Foundations of T’ien-T’ai Philosophy

The Flowering of the Two Truths Theory In Chinese Buddhism

tien-tai-philosophyFrom the Forward by David W. Chappell
This volume represents the first comprehensive study in English of the teaching of the Threefold Truth, perhaps the single most important doctrine in T’ien-t’ai Buddhism. Its author, Paul Swanson, stands as the first of a new generation of Buddhist scholars attempting to provide a comprehensive analysis of T’ien-t’ai for the West and thus to open new vistas for understanding East Asian Buddhism as a whole.

As the first major school of Buddhism in East Asia, T’ien-t’ai marked a watershed in Chinese philosophy. Subsequent developments in Buddhist thought defined themselves in terms of the position they took in its regard, and this is what makes its understanding so critical for the study of Buddhist intellectual history.

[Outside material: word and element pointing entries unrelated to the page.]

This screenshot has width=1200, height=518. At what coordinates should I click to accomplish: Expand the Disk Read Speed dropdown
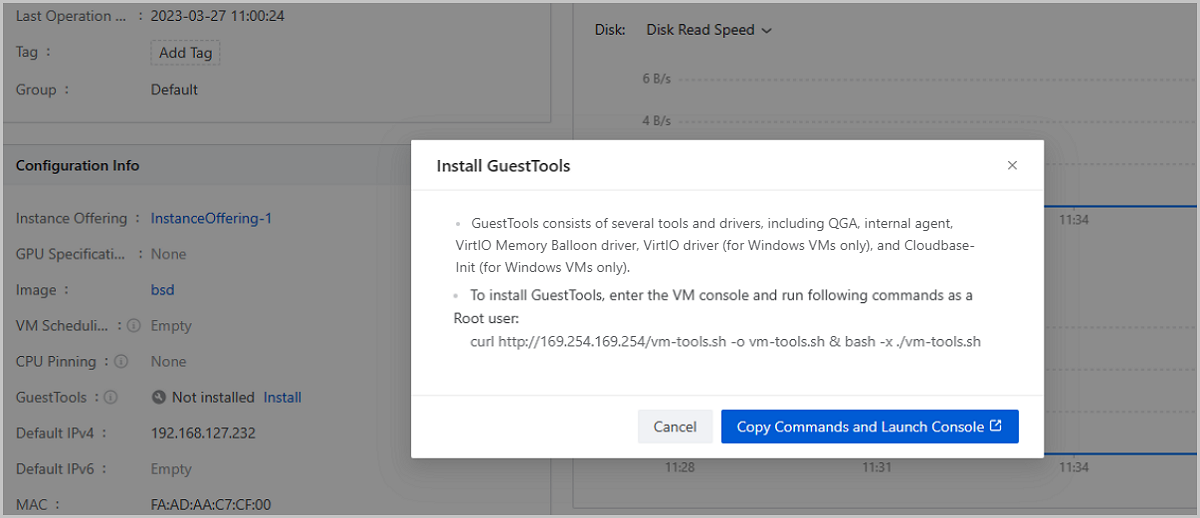pyautogui.click(x=708, y=30)
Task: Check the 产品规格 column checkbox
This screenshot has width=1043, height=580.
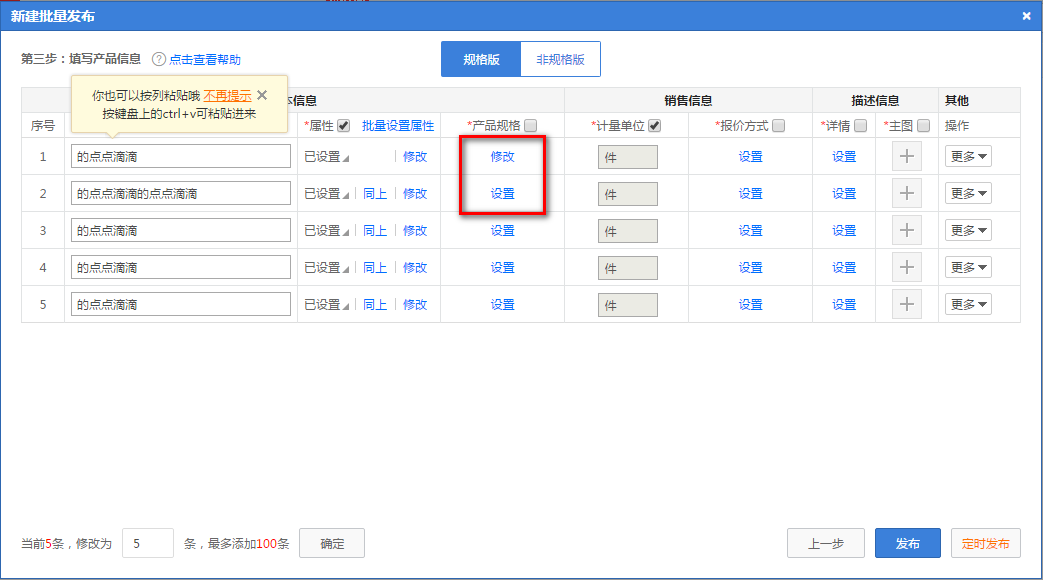Action: 531,126
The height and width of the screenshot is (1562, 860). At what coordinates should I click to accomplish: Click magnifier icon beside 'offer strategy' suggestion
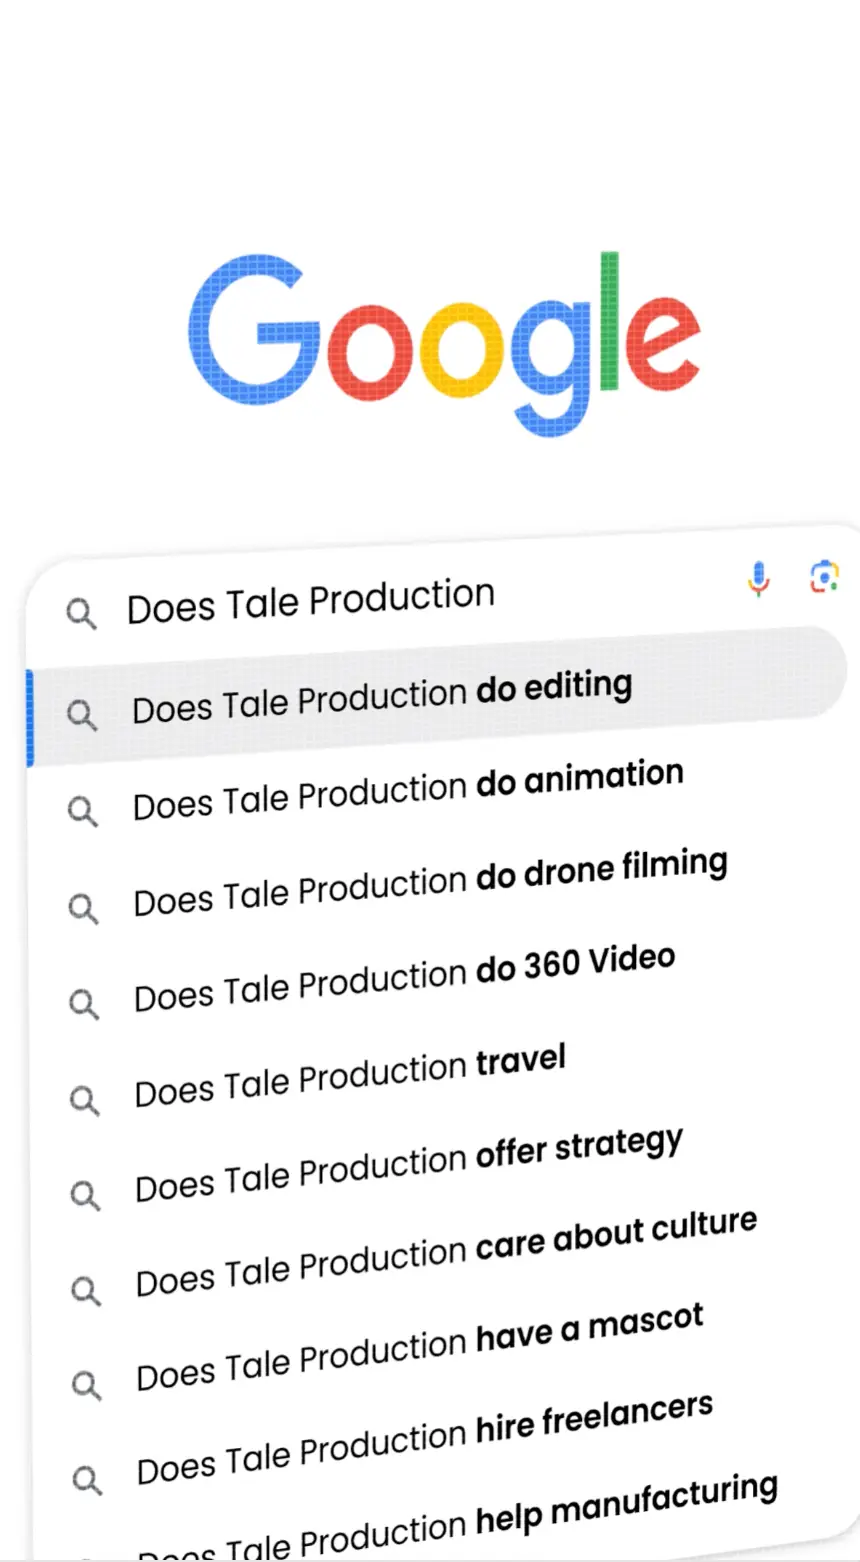[x=85, y=1195]
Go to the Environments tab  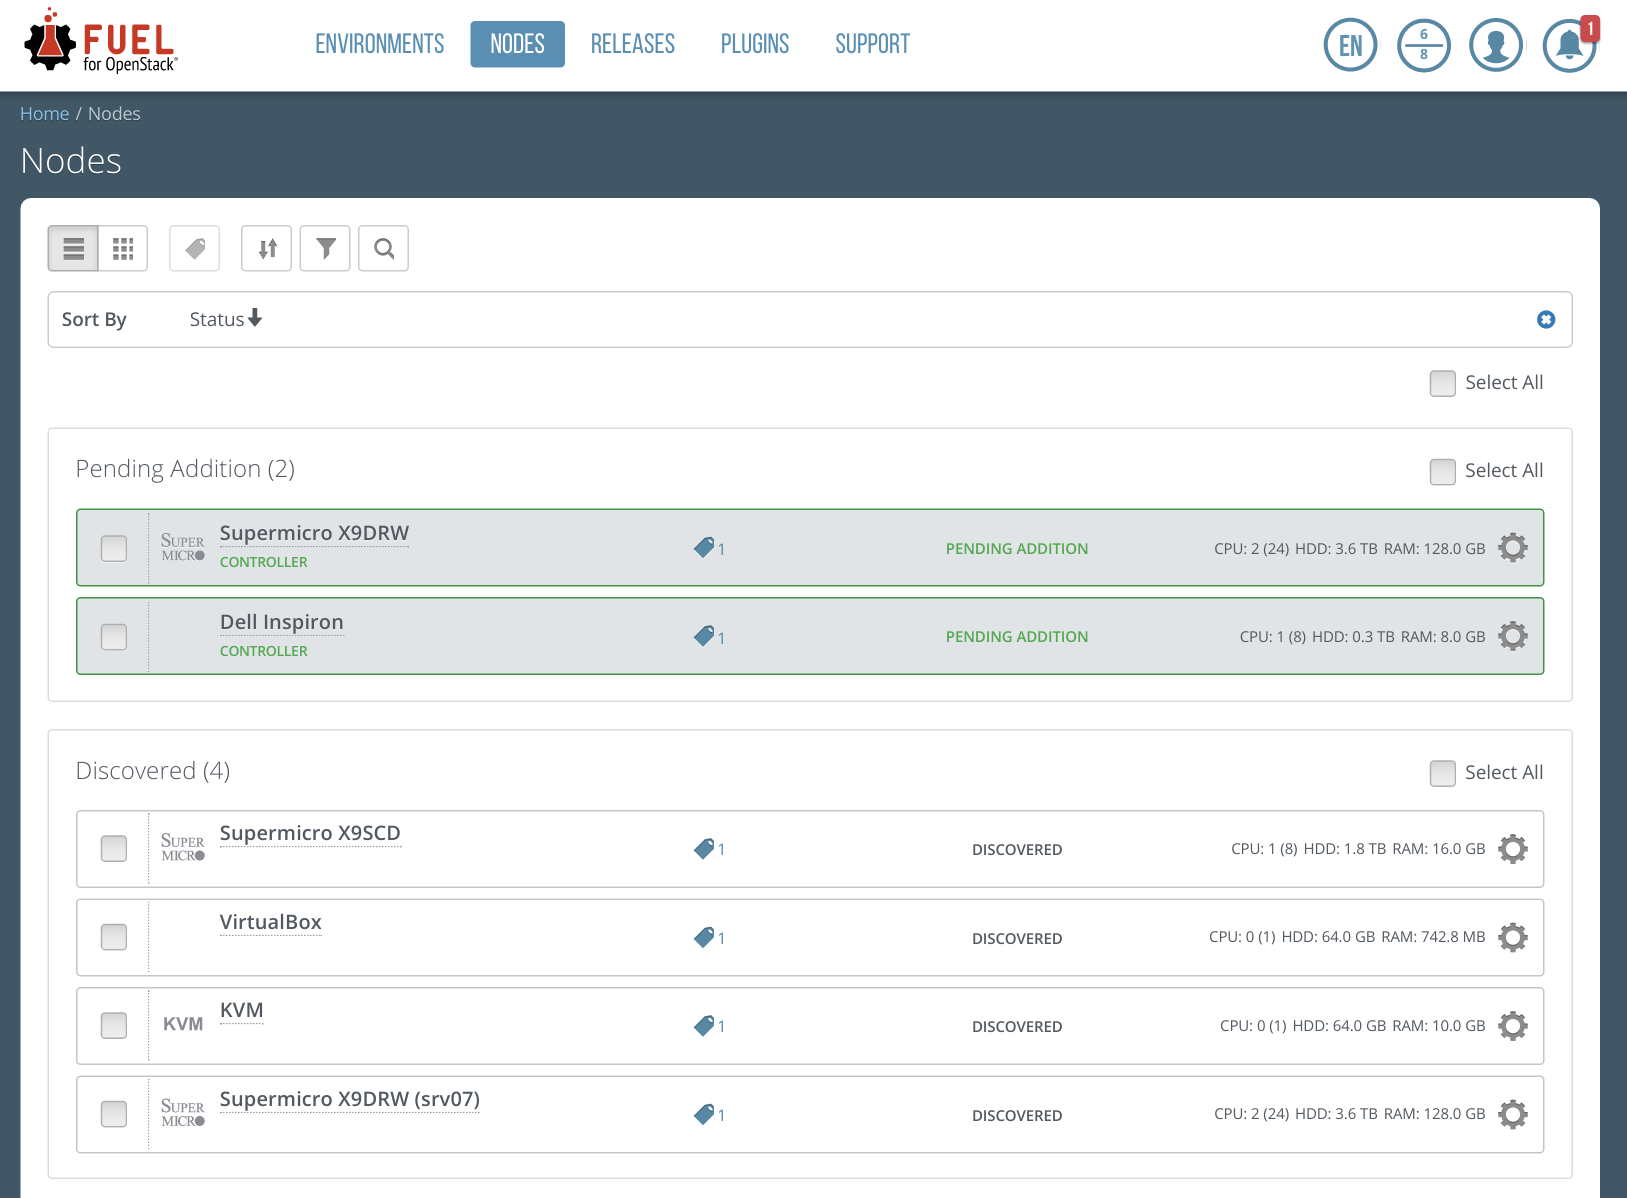click(x=379, y=44)
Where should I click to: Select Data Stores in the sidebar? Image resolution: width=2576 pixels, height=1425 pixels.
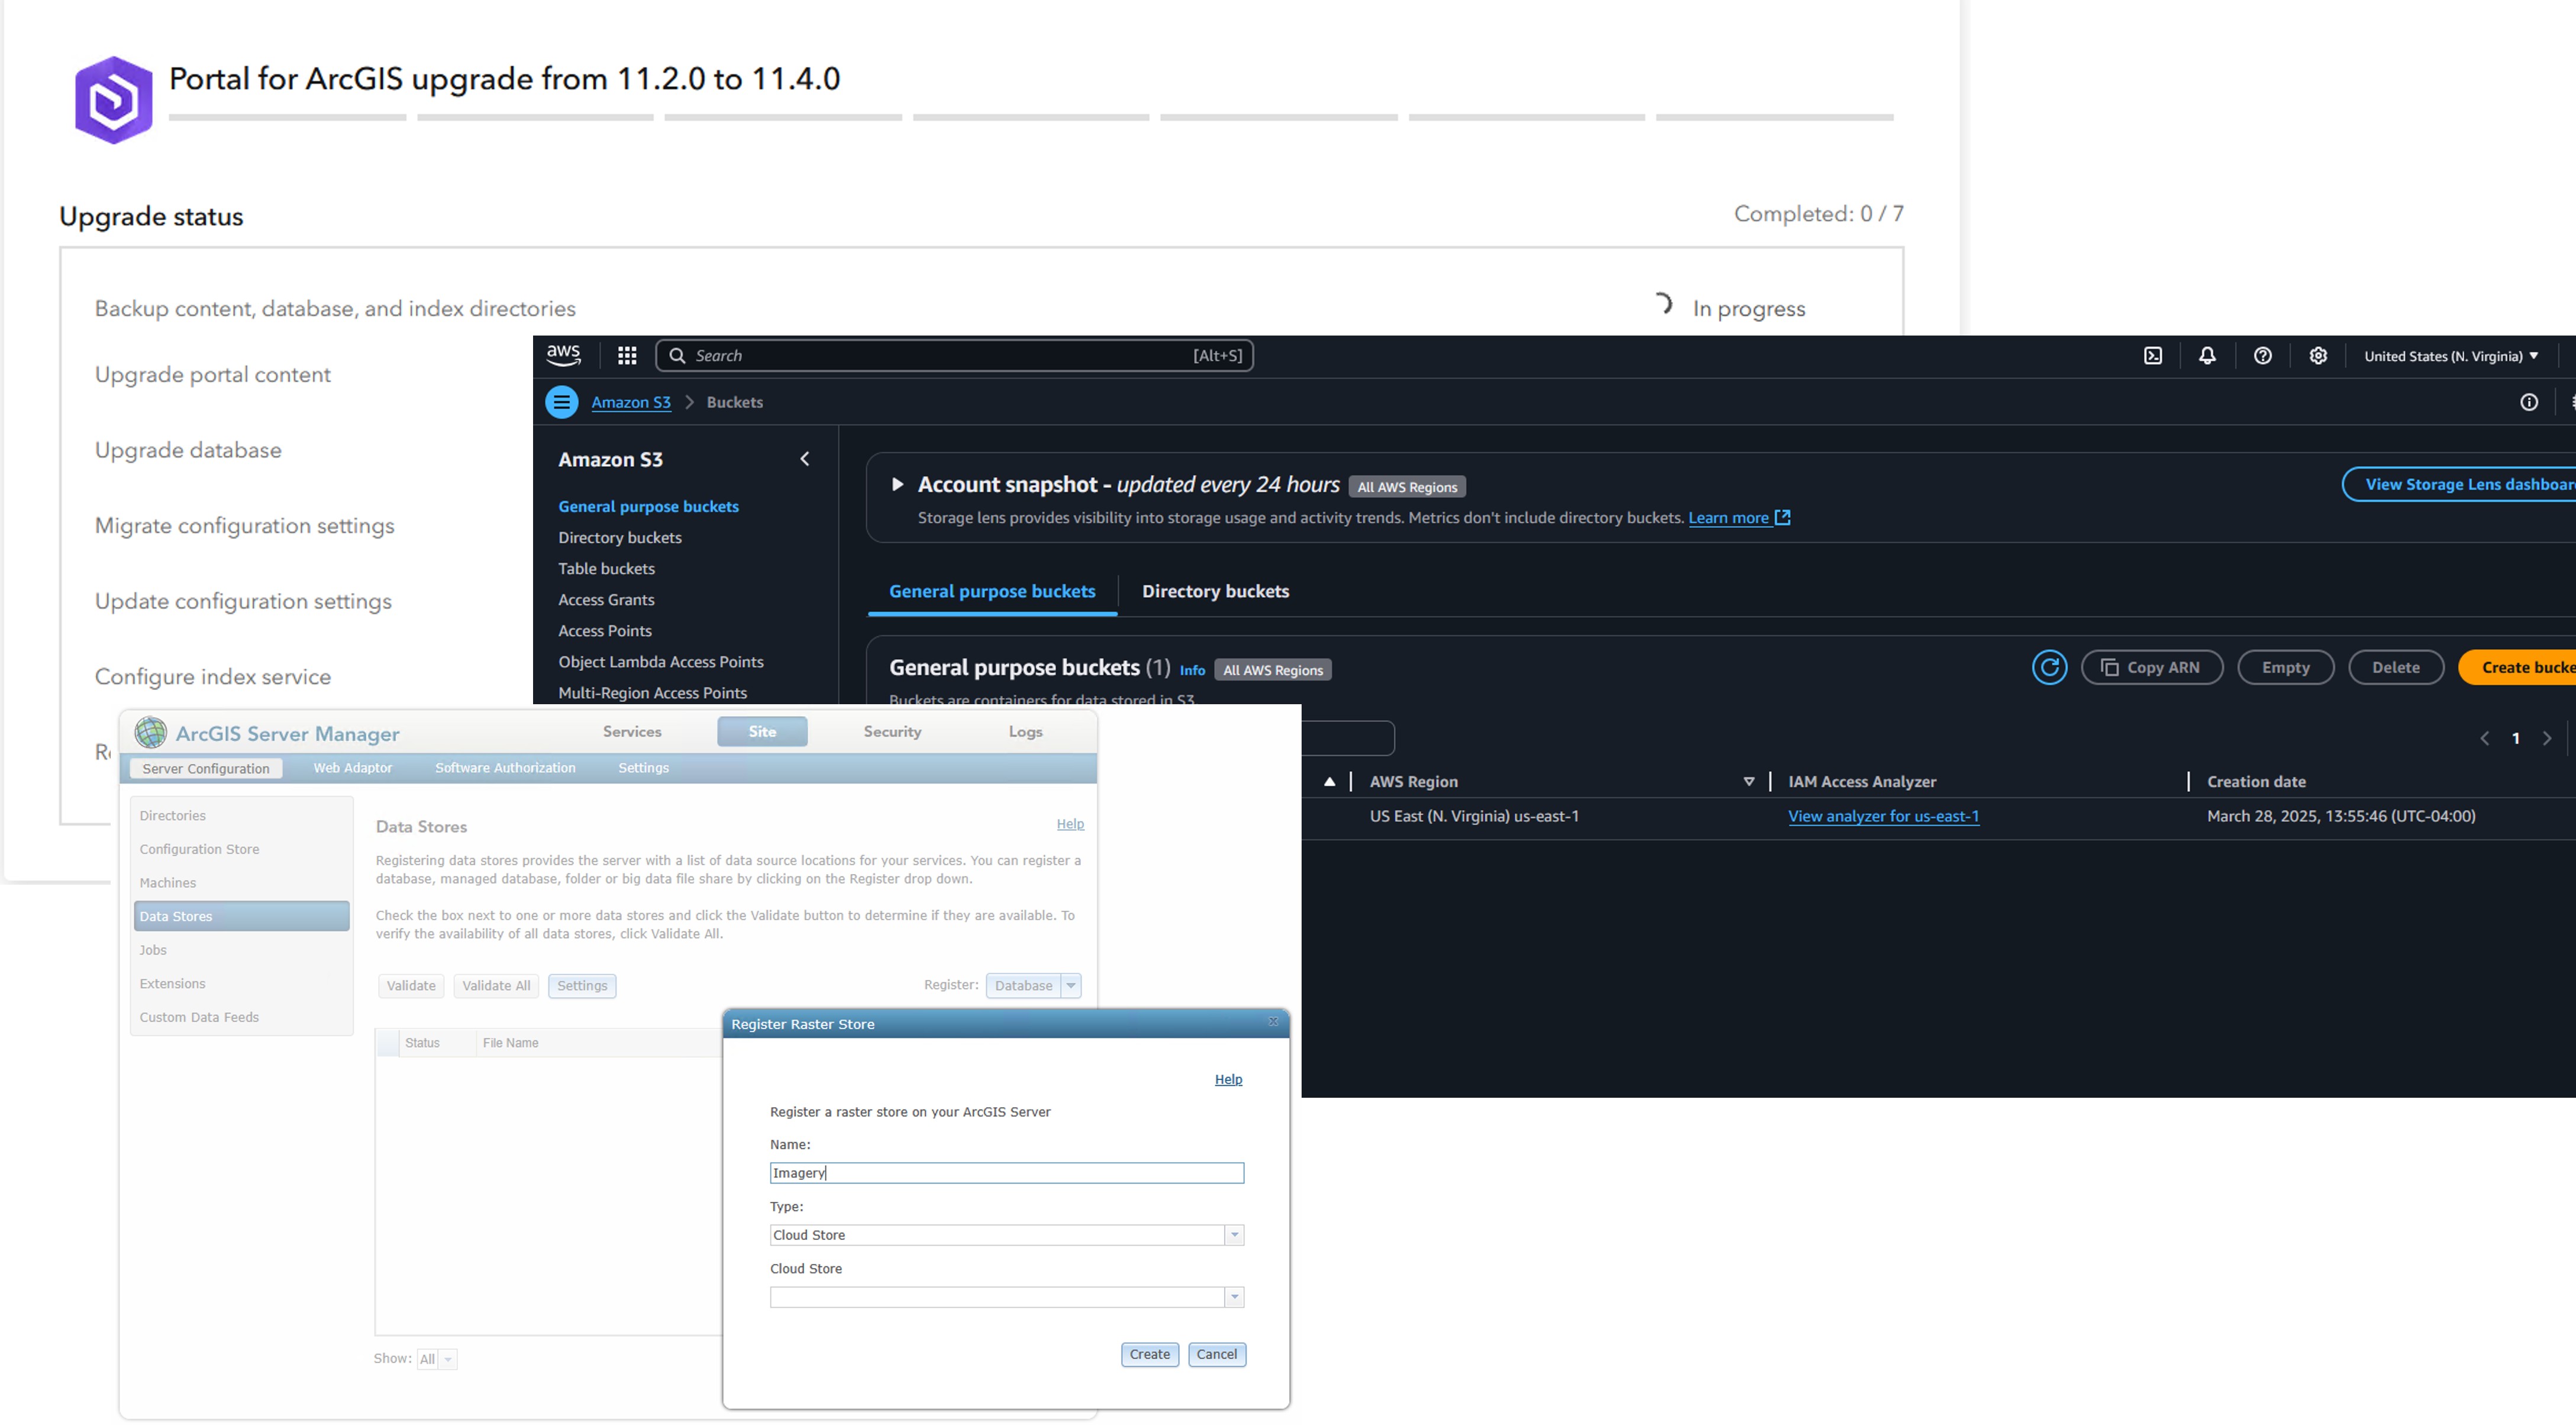click(x=241, y=916)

To take but one example, it has always been something of a minor mystery why the Three-Teatise (Sanlun) theories of the Chinese Mādhyamika School vanished after having played a decisive role in fifth and sixth century China. The present study provides part of the answer in arguing that Mādhyamika did not in fact die in China but only ceased to exist as a distinct, sociologically discernible entity because it had become absorbed into the foundations for a new breed of indigenous Buddhist schools. First among these new schools, as the author shows, was Tien-t’ai.

The key figure in this first of the major Chinese Buddhist schools was Chih-i (538-597), who is rightly considered the greatest of all Chinese Buddhist philosophers and has been ranked with Thomas Aquinas and al-Ghazali as one of the great systematizers of religious thought and practice in world history. In contrast to Ch’an and Pure Land Buddhism, however, T’ien-t’ai Buddhism is so multidimensional and comprehensive that it is often not easy to understand. This fact, together with its failure to attract a strong following in the West, has led to its neglect by serious scholars.